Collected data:
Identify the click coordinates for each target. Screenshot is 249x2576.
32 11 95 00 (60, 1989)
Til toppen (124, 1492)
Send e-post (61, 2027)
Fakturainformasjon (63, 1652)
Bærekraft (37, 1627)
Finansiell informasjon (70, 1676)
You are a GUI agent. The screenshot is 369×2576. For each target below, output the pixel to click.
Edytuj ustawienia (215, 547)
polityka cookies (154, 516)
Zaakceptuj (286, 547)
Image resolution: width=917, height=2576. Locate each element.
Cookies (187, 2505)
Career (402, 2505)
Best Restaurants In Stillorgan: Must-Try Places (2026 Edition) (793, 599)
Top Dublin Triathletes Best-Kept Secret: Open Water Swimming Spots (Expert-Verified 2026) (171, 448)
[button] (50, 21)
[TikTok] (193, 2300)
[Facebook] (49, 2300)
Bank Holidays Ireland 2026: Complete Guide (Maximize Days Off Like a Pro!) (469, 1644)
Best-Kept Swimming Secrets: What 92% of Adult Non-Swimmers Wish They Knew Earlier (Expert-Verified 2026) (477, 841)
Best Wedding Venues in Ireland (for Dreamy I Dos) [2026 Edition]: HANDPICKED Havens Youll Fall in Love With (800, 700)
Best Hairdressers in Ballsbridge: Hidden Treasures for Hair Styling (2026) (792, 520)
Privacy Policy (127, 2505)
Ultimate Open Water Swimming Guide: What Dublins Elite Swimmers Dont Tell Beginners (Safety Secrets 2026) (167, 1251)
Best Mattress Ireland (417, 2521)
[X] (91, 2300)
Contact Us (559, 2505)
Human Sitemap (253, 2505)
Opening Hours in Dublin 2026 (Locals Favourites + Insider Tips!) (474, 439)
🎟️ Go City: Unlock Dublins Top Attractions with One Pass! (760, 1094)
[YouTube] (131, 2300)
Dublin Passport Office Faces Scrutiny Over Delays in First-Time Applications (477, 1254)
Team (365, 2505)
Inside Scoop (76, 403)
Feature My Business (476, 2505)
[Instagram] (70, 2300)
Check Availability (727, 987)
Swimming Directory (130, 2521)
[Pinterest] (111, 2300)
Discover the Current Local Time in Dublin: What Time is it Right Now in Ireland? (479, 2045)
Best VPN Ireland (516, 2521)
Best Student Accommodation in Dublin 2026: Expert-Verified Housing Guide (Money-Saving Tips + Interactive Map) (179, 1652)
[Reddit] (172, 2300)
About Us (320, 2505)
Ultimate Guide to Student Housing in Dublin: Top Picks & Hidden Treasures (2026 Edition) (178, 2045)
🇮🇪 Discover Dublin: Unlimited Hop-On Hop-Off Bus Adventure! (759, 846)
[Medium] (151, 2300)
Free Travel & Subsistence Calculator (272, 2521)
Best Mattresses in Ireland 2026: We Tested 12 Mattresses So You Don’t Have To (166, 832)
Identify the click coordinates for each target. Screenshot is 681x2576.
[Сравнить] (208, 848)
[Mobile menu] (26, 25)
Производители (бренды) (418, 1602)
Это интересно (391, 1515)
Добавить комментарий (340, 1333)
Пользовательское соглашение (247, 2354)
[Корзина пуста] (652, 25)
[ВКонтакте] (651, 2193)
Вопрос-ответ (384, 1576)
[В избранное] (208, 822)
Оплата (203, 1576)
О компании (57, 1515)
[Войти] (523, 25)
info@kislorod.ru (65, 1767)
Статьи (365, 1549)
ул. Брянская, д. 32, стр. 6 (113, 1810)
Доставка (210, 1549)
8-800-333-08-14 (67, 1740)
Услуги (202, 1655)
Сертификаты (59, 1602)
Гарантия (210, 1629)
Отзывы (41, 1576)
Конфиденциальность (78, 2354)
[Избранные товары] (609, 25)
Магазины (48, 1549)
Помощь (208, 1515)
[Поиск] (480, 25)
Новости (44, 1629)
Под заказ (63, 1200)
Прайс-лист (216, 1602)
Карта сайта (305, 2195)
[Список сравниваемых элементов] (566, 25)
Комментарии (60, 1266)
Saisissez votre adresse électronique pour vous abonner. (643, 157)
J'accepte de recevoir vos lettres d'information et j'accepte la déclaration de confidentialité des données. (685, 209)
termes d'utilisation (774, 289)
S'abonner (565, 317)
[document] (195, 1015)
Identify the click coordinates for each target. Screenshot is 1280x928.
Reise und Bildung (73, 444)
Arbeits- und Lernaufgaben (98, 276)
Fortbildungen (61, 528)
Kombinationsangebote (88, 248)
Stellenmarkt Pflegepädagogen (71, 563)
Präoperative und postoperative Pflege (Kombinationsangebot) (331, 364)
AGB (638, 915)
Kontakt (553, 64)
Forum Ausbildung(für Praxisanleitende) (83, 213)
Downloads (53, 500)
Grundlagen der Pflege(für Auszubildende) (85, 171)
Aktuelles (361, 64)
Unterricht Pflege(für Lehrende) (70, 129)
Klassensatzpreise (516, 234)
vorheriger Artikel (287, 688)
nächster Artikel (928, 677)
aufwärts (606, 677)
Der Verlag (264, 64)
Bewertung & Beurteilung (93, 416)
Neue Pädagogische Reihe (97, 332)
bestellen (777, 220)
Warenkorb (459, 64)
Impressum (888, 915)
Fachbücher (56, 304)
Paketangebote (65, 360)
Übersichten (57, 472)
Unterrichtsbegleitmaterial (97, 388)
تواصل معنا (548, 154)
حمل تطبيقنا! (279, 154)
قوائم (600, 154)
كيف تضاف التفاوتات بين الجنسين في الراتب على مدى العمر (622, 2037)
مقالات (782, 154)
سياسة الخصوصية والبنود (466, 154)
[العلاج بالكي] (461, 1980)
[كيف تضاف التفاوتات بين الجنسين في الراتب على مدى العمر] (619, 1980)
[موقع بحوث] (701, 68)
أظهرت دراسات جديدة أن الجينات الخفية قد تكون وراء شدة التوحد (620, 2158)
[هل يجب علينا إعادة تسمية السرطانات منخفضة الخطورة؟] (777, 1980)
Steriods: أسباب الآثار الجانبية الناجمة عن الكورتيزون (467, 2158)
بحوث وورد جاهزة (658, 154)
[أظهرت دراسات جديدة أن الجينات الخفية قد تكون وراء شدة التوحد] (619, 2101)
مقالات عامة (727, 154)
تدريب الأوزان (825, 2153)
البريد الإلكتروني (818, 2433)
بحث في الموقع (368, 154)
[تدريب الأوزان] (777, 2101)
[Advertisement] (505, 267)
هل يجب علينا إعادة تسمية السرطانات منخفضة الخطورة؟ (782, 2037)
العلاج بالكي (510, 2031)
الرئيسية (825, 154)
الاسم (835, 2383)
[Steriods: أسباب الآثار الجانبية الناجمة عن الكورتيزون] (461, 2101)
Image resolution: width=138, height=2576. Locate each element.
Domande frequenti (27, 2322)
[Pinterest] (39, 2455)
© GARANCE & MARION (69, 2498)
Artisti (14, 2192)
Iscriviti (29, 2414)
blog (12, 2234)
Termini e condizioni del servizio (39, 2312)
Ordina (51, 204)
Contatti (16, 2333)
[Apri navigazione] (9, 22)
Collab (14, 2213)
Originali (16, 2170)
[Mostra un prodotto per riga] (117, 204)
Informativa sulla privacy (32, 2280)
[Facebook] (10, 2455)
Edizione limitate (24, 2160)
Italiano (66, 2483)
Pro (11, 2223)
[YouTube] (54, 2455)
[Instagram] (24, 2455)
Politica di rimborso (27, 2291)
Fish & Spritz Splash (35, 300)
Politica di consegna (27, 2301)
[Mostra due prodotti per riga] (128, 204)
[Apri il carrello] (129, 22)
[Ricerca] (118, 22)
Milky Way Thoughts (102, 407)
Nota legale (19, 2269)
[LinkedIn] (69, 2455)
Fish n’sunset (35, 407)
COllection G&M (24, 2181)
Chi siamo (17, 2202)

• Task requirements: Every line of the data above is to be copied out exactly.

• Exercise result:
Identify the click coordinates for each target. Screenshot is 249x2576.
32 11 95 00 (60, 1989)
Til toppen (124, 1492)
Send e-post (61, 2027)
Fakturainformasjon (63, 1652)
Bærekraft (37, 1627)
Finansiell informasjon (70, 1676)
You are a GUI agent. The screenshot is 369×2576. For each target below, output the pixel to click.
Edytuj ustawienia (215, 547)
polityka cookies (154, 516)
Zaakceptuj (286, 547)
Image resolution: width=917, height=2576. Locate each element.
Cookies (187, 2505)
Career (402, 2505)
Best Restaurants In Stillorgan: Must-Try Places (2026 Edition) (793, 599)
Top Dublin Triathletes Best-Kept Secret: Open Water Swimming Spots (Expert-Verified 2026) (171, 448)
[button] (50, 21)
[TikTok] (193, 2300)
[Facebook] (49, 2300)
Bank Holidays Ireland 2026: Complete Guide (Maximize Days Off Like a Pro!) (469, 1644)
Best-Kept Swimming Secrets: What 92% of Adult Non-Swimmers Wish They Knew Earlier (Expert-Verified 2026) (477, 841)
Best Wedding Venues in Ireland (for Dreamy I Dos) [2026 Edition]: HANDPICKED Havens Youll Fall in Love With (800, 700)
Best Hairdressers in Ballsbridge: Hidden Treasures for Hair Styling (2026) (792, 520)
Privacy Policy (127, 2505)
Ultimate Open Water Swimming Guide: What Dublins Elite Swimmers Dont Tell Beginners (Safety Secrets 2026) (167, 1251)
Best Mattress Ireland (417, 2521)
[X] (91, 2300)
Contact Us (559, 2505)
Human Sitemap (253, 2505)
Opening Hours in Dublin 2026 (Locals Favourites + Insider Tips!) (474, 439)
🎟️ Go City: Unlock Dublins Top Attractions with One Pass! (760, 1094)
[YouTube] (131, 2300)
Dublin Passport Office Faces Scrutiny Over Delays in First-Time Applications (477, 1254)
Team (365, 2505)
Inside Scoop (76, 403)
Feature My Business (476, 2505)
[Instagram] (70, 2300)
Check Availability (727, 987)
Swimming Directory (130, 2521)
[Pinterest] (111, 2300)
Discover the Current Local Time in Dublin: What Time is it Right Now in Ireland? (479, 2045)
Best VPN Ireland (516, 2521)
Best Student Accommodation in Dublin 2026: Expert-Verified Housing Guide (Money-Saving Tips + Interactive Map) (179, 1652)
[Reddit] (172, 2300)
About Us (320, 2505)
Ultimate Guide to Student Housing in Dublin: Top Picks & Hidden Treasures (2026 Edition) (178, 2045)
🇮🇪 Discover Dublin: Unlimited Hop-On Hop-Off Bus Adventure! (759, 846)
[Medium] (151, 2300)
Free Travel & Subsistence Calculator (272, 2521)
Best Mattresses in Ireland 2026: We Tested 12 Mattresses So You Don’t Have To (166, 832)
Identify the click coordinates for each target. Screenshot is 681x2576.
[Сравнить] (208, 848)
[Mobile menu] (26, 25)
Производители (бренды) (418, 1602)
Это интересно (391, 1515)
Добавить комментарий (340, 1333)
Пользовательское соглашение (247, 2354)
[Корзина пуста] (652, 25)
[ВКонтакте] (651, 2193)
Вопрос-ответ (384, 1576)
[В избранное] (208, 822)
Оплата (203, 1576)
О компании (57, 1515)
[Войти] (523, 25)
info@kislorod.ru (65, 1767)
Статьи (365, 1549)
ул. Брянская, д. 32, стр. 6 (113, 1810)
Доставка (210, 1549)
8-800-333-08-14 (67, 1740)
Услуги (202, 1655)
Сертификаты (59, 1602)
Гарантия (210, 1629)
Отзывы (41, 1576)
Конфиденциальность (78, 2354)
[Избранные товары] (609, 25)
Магазины (48, 1549)
Помощь (208, 1515)
[Поиск] (480, 25)
Новости (44, 1629)
Под заказ (63, 1200)
Прайс-лист (216, 1602)
Карта сайта (305, 2195)
[Список сравниваемых элементов] (566, 25)
Комментарии (60, 1266)
Saisissez votre adresse électronique pour vous abonner. (643, 157)
J'accepte de recevoir vos lettres d'information et j'accepte la déclaration de confidentialité des données. (685, 209)
termes d'utilisation (774, 289)
S'abonner (565, 317)
[document] (195, 1015)
Identify the click coordinates for each target. Screenshot is 1280x928.
Reise und Bildung (73, 444)
Arbeits- und Lernaufgaben (98, 276)
Fortbildungen (61, 528)
Kombinationsangebote (88, 248)
Stellenmarkt Pflegepädagogen (71, 563)
Präoperative und postoperative Pflege (Kombinationsangebot) (331, 364)
AGB (638, 915)
Kontakt (553, 64)
Forum Ausbildung(für Praxisanleitende) (83, 213)
Downloads (53, 500)
Grundlagen der Pflege(für Auszubildende) (85, 171)
Aktuelles (361, 64)
Unterricht Pflege(für Lehrende) (70, 129)
Klassensatzpreise (516, 234)
vorheriger Artikel (287, 688)
nächster Artikel (928, 677)
aufwärts (606, 677)
Der Verlag (264, 64)
Bewertung & Beurteilung (93, 416)
Neue Pädagogische Reihe (97, 332)
bestellen (777, 220)
Warenkorb (459, 64)
Impressum (888, 915)
Fachbücher (56, 304)
Paketangebote (65, 360)
Übersichten (57, 472)
Unterrichtsbegleitmaterial (97, 388)
تواصل معنا (548, 154)
حمل تطبيقنا! (279, 154)
قوائم (600, 154)
كيف تضاف التفاوتات بين الجنسين في الراتب على مدى العمر (622, 2037)
مقالات (782, 154)
سياسة الخصوصية والبنود (466, 154)
[العلاج بالكي] (461, 1980)
[كيف تضاف التفاوتات بين الجنسين في الراتب على مدى العمر] (619, 1980)
[موقع بحوث] (701, 68)
أظهرت دراسات جديدة أن الجينات الخفية قد تكون وراء شدة التوحد (620, 2158)
[هل يجب علينا إعادة تسمية السرطانات منخفضة الخطورة؟] (777, 1980)
Steriods: أسباب الآثار الجانبية الناجمة عن الكورتيزون (467, 2158)
بحوث وورد جاهزة (658, 154)
[أظهرت دراسات جديدة أن الجينات الخفية قد تكون وراء شدة التوحد] (619, 2101)
مقالات عامة (727, 154)
تدريب الأوزان (825, 2153)
البريد الإلكتروني (818, 2433)
بحث في الموقع (368, 154)
[تدريب الأوزان] (777, 2101)
[Advertisement] (505, 267)
هل يجب علينا إعادة تسمية السرطانات منخفضة الخطورة؟ (782, 2037)
العلاج بالكي (510, 2031)
الرئيسية (825, 154)
الاسم (835, 2383)
[Steriods: أسباب الآثار الجانبية الناجمة عن الكورتيزون] (461, 2101)
Image resolution: width=138, height=2576. Locate each element.
Domande frequenti (27, 2322)
[Pinterest] (39, 2455)
© GARANCE & MARION (69, 2498)
Artisti (14, 2192)
Iscriviti (29, 2414)
blog (12, 2234)
Termini e condizioni del servizio (39, 2312)
Ordina (51, 204)
Contatti (16, 2333)
[Apri navigazione] (9, 22)
Collab (14, 2213)
Originali (16, 2170)
[Mostra un prodotto per riga] (117, 204)
Informativa sulla privacy (32, 2280)
[Facebook] (10, 2455)
Edizione limitate (24, 2160)
Italiano (66, 2483)
Pro (11, 2223)
[YouTube] (54, 2455)
[Instagram] (24, 2455)
Politica di rimborso (27, 2291)
Fish & Spritz Splash (35, 300)
Politica di consegna (27, 2301)
[Mostra due prodotti per riga] (128, 204)
[Apri il carrello] (129, 22)
[Ricerca] (118, 22)
Milky Way Thoughts (102, 407)
Nota legale (19, 2269)
[LinkedIn] (69, 2455)
Fish n’sunset (35, 407)
COllection G&M (24, 2181)
Chi siamo (17, 2202)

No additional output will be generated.